* **Your assignment**: Each line of the records that holds "showing" should be shown in full.

* **Stored data**:
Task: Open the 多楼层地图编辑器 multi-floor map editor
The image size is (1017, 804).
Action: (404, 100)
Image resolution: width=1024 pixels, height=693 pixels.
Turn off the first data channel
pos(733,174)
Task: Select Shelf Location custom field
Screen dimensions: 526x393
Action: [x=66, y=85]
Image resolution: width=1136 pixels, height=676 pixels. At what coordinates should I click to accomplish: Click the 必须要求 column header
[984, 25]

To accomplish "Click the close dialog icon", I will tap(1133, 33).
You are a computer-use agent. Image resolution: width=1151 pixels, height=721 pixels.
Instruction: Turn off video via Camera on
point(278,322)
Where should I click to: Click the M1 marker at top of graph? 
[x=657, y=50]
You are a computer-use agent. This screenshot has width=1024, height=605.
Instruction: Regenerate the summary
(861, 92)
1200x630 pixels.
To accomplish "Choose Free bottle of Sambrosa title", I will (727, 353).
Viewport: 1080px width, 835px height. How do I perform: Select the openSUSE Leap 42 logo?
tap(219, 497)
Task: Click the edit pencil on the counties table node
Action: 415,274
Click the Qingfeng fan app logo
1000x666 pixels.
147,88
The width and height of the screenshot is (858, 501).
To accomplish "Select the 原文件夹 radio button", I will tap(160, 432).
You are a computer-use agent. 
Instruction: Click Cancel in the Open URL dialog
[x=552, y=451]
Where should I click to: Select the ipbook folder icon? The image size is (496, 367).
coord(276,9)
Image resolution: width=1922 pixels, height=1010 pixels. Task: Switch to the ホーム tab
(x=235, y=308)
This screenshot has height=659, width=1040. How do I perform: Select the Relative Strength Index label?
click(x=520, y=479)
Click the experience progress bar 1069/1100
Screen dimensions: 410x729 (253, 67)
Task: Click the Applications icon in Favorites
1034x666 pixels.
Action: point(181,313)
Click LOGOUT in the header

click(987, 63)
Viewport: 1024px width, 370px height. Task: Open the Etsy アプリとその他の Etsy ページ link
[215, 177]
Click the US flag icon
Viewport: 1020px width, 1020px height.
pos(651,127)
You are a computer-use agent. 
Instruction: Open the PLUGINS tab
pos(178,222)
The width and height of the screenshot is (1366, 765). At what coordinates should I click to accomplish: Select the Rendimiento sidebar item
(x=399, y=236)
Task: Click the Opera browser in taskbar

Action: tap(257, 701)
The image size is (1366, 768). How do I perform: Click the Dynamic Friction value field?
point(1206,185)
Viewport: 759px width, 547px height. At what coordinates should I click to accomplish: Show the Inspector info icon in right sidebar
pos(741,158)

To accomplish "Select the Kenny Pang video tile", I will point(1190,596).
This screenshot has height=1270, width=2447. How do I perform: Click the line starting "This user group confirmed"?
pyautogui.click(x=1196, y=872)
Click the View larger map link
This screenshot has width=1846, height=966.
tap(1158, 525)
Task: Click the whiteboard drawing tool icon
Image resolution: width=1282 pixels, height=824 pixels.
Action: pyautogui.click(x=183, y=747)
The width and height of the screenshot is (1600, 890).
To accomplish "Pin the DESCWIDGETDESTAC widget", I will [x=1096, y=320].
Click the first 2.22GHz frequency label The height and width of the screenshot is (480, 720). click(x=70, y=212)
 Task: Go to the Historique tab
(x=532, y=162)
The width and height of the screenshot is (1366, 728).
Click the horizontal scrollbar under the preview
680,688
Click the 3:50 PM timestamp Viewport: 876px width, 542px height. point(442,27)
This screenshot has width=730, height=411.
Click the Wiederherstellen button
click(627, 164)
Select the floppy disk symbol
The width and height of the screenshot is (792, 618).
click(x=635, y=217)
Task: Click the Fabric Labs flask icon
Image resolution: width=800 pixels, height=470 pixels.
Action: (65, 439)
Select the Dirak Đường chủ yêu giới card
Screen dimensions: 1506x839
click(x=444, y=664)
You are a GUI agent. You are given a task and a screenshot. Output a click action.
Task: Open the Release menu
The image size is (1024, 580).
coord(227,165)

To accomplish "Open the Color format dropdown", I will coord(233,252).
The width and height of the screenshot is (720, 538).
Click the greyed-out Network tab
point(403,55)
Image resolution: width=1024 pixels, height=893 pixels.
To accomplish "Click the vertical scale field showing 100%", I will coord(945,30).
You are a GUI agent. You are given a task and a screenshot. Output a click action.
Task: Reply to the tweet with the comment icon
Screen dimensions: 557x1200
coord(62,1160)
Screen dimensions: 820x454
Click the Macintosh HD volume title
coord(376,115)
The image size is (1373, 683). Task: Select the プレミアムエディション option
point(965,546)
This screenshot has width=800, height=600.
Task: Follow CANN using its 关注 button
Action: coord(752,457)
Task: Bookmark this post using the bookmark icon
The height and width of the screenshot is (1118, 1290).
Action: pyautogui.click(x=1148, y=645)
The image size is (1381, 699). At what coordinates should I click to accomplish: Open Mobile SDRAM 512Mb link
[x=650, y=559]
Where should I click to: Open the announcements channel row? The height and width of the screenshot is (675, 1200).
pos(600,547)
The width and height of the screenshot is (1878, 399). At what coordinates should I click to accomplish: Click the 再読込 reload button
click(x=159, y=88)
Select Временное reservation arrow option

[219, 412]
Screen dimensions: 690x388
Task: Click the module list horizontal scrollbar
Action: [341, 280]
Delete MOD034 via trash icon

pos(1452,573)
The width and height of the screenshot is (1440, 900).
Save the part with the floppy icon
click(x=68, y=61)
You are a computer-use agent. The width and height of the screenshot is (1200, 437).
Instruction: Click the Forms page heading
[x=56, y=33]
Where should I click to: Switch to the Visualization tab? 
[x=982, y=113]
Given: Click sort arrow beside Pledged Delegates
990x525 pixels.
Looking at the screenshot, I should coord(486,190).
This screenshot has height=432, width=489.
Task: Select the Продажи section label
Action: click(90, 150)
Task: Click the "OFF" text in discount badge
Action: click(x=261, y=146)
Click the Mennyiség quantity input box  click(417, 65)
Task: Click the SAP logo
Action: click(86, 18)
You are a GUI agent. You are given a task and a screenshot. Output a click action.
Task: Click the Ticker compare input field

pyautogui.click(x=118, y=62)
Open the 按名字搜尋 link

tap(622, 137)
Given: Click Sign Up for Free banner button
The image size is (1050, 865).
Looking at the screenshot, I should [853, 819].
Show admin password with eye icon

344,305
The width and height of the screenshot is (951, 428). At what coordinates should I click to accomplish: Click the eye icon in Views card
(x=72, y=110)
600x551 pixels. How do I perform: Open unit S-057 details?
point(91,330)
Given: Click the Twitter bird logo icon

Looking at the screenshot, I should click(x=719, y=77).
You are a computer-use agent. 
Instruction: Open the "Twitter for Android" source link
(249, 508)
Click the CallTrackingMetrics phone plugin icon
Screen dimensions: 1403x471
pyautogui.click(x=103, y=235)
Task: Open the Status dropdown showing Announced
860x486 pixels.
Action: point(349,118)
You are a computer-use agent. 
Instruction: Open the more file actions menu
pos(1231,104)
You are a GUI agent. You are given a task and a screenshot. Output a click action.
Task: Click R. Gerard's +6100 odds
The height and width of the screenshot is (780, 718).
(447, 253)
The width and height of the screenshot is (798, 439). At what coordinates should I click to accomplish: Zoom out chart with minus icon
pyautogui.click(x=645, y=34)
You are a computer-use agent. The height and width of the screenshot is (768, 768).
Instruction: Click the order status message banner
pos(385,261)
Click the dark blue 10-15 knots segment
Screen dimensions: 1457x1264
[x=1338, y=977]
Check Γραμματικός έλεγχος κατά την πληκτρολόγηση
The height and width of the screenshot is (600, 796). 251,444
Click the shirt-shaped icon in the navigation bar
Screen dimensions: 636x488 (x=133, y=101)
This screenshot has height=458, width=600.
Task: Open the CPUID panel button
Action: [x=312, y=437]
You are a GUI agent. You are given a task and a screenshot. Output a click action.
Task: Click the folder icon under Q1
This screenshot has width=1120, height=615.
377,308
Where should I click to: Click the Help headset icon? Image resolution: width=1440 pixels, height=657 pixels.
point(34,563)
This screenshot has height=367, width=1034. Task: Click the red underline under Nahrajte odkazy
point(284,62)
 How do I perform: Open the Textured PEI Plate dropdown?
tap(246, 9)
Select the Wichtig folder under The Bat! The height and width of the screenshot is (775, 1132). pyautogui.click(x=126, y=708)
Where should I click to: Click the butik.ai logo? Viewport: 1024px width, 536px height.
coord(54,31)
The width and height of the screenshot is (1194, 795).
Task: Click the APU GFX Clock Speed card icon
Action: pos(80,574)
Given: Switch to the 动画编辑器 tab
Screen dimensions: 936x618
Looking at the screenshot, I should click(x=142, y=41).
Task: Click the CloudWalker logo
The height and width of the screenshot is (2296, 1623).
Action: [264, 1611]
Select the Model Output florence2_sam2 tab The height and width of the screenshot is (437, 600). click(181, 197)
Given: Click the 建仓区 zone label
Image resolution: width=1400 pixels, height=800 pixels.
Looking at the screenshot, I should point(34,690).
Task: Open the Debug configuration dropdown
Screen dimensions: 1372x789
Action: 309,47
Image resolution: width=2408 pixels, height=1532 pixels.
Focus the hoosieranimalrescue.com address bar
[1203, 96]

* **Result for this task**:
To accomplish "Click the vertical scale field showing 100%", I will coord(945,30).
Task: Open the Status dropdown showing Announced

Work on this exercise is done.